● **Условие задания**: Представьте все записи ниже в виде таблицы Markdown со столбцами «Номер» (порядковый номер строки) и «Запись» (сама строка). Пустые строки в таблицу не включайте.

******

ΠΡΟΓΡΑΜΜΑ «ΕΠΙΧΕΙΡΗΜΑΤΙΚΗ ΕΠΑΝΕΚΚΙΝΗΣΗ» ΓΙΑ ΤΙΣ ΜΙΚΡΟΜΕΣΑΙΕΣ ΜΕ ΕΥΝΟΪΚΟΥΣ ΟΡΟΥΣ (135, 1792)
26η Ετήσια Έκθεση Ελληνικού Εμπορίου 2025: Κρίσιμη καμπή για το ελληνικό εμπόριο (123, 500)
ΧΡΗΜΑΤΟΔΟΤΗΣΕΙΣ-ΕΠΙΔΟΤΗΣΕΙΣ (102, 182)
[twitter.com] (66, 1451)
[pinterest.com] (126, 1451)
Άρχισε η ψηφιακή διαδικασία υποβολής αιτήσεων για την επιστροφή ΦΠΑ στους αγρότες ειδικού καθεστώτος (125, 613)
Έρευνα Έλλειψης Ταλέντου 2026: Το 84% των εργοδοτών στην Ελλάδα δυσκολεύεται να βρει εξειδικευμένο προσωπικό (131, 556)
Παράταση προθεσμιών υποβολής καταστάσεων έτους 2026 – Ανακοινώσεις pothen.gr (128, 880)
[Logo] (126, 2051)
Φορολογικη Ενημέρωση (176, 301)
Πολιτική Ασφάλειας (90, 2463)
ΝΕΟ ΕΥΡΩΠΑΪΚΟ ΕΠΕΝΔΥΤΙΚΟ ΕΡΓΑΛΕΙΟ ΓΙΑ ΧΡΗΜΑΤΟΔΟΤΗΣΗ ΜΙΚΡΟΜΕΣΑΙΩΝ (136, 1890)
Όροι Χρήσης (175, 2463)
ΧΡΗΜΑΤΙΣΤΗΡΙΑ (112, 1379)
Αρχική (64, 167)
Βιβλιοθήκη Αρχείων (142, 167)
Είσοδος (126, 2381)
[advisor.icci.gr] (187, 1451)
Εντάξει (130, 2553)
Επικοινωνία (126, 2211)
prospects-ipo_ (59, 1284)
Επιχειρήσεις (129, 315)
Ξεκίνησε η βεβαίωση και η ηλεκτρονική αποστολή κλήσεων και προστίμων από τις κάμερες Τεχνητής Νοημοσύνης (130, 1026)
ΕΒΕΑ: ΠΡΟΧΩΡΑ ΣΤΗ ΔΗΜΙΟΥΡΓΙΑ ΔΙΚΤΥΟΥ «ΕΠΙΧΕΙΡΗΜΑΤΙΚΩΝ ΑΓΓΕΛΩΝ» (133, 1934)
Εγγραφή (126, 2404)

******

● **Решение задания**:
| Номер | Запись |
|---|---|
| 1 | ΠΡΟΓΡΑΜΜΑ «ΕΠΙΧΕΙΡΗΜΑΤΙΚΗ ΕΠΑΝΕΚΚΙΝΗΣΗ» ΓΙΑ ΤΙΣ ΜΙΚΡΟΜΕΣΑΙΕΣ ΜΕ ΕΥΝΟΪΚΟΥΣ ΟΡΟΥΣ (135, 1792) |
| 2 | 26η Ετήσια Έκθεση Ελληνικού Εμπορίου 2025: Κρίσιμη καμπή για το ελληνικό εμπόριο (123, 500) |
| 3 | ΧΡΗΜΑΤΟΔΟΤΗΣΕΙΣ-ΕΠΙΔΟΤΗΣΕΙΣ (102, 182) |
| 4 | [twitter.com] (66, 1451) |
| 5 | [pinterest.com] (126, 1451) |
| 6 | Άρχισε η ψηφιακή διαδικασία υποβολής αιτήσεων για την επιστροφή ΦΠΑ στους αγρότες ειδικού καθεστώτος (125, 613) |
| 7 | Έρευνα Έλλειψης Ταλέντου 2026: Το 84% των εργοδοτών στην Ελλάδα δυσκολεύεται να βρει εξειδικευμένο προσωπικό (131, 556) |
| 8 | Παράταση προθεσμιών υποβολής καταστάσεων έτους 2026 – Ανακοινώσεις pothen.gr (128, 880) |
| 9 | [Logo] (126, 2051) |
| 10 | Φορολογικη Ενημέρωση (176, 301) |
| 11 | Πολιτική Ασφάλειας (90, 2463) |
| 12 | ΝΕΟ ΕΥΡΩΠΑΪΚΟ ΕΠΕΝΔΥΤΙΚΟ ΕΡΓΑΛΕΙΟ ΓΙΑ ΧΡΗΜΑΤΟΔΟΤΗΣΗ ΜΙΚΡΟΜΕΣΑΙΩΝ (136, 1890) |
| 13 | Όροι Χρήσης (175, 2463) |
| 14 | ΧΡΗΜΑΤΙΣΤΗΡΙΑ (112, 1379) |
| 15 | Αρχική (64, 167) |
| 16 | Βιβλιοθήκη Αρχείων (142, 167) |
| 17 | Είσοδος (126, 2381) |
| 18 | [advisor.icci.gr] (187, 1451) |
| 19 | Εντάξει (130, 2553) |
| 20 | Επικοινωνία (126, 2211) |
| 21 | prospects-ipo_ (59, 1284) |
| 22 | Επιχειρήσεις (129, 315) |
| 23 | Ξεκίνησε η βεβαίωση και η ηλεκτρονική αποστολή κλήσεων και προστίμων από τις κάμερες Τεχνητής Νοημοσύνης (130, 1026) |
| 24 | ΕΒΕΑ: ΠΡΟΧΩΡΑ ΣΤΗ ΔΗΜΙΟΥΡΓΙΑ ΔΙΚΤΥΟΥ «ΕΠΙΧΕΙΡΗΜΑΤΙΚΩΝ ΑΓΓΕΛΩΝ» (133, 1934) |
| 25 | Εγγραφή (126, 2404) |